Items for finding displayed items

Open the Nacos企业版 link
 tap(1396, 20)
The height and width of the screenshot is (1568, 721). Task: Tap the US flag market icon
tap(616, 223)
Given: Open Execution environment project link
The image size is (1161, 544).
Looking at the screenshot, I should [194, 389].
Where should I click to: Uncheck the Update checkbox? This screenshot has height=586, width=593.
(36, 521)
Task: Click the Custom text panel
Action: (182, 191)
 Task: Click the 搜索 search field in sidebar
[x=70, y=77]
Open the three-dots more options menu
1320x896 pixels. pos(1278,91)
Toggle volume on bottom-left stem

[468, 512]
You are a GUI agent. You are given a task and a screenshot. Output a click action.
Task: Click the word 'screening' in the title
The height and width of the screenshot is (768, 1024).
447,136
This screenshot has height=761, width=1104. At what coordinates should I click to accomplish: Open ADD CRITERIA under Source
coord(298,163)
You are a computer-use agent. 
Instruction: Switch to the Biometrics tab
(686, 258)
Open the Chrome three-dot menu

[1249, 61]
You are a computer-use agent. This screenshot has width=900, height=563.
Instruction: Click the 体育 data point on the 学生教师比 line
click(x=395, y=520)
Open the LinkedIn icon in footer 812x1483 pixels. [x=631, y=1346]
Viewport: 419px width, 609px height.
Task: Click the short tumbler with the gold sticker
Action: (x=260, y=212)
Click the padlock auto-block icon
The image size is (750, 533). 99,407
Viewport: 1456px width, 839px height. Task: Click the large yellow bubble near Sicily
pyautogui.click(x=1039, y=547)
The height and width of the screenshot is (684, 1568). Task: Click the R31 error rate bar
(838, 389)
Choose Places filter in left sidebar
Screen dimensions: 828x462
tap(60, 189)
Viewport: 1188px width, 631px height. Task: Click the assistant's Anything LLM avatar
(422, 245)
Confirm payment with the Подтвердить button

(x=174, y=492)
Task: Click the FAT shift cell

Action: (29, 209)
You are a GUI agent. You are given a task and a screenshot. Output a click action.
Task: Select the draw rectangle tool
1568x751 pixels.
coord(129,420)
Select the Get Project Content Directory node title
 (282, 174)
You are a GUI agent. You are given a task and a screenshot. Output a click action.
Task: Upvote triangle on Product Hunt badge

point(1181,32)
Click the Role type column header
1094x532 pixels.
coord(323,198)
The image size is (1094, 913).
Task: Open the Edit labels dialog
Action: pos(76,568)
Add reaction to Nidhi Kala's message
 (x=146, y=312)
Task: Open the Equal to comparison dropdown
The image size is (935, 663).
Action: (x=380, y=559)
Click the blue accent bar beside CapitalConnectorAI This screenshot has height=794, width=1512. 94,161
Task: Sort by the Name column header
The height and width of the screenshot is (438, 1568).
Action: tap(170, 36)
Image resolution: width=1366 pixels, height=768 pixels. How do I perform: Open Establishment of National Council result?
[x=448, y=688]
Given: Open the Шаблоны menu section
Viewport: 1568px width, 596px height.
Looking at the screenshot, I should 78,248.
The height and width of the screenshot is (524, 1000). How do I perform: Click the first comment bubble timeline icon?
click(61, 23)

# [Given request]
Swap "dropdown" for "list" in the items from the line containing "Add reaction to Nidhi Kala's message" through the end of the items, and write out those lines with nothing else changed.

# [Expected answer]
Add reaction to Nidhi Kala's message
 (x=146, y=312)
Task: Open the Equal to comparison list
The image size is (935, 663).
Action: (x=380, y=559)
Click the blue accent bar beside CapitalConnectorAI This screenshot has height=794, width=1512. 94,161
Task: Sort by the Name column header
The height and width of the screenshot is (438, 1568).
Action: tap(170, 36)
Image resolution: width=1366 pixels, height=768 pixels. How do I perform: Open Establishment of National Council result?
[x=448, y=688]
Given: Open the Шаблоны menu section
Viewport: 1568px width, 596px height.
Looking at the screenshot, I should 78,248.
The height and width of the screenshot is (524, 1000). How do I perform: Click the first comment bubble timeline icon?
click(61, 23)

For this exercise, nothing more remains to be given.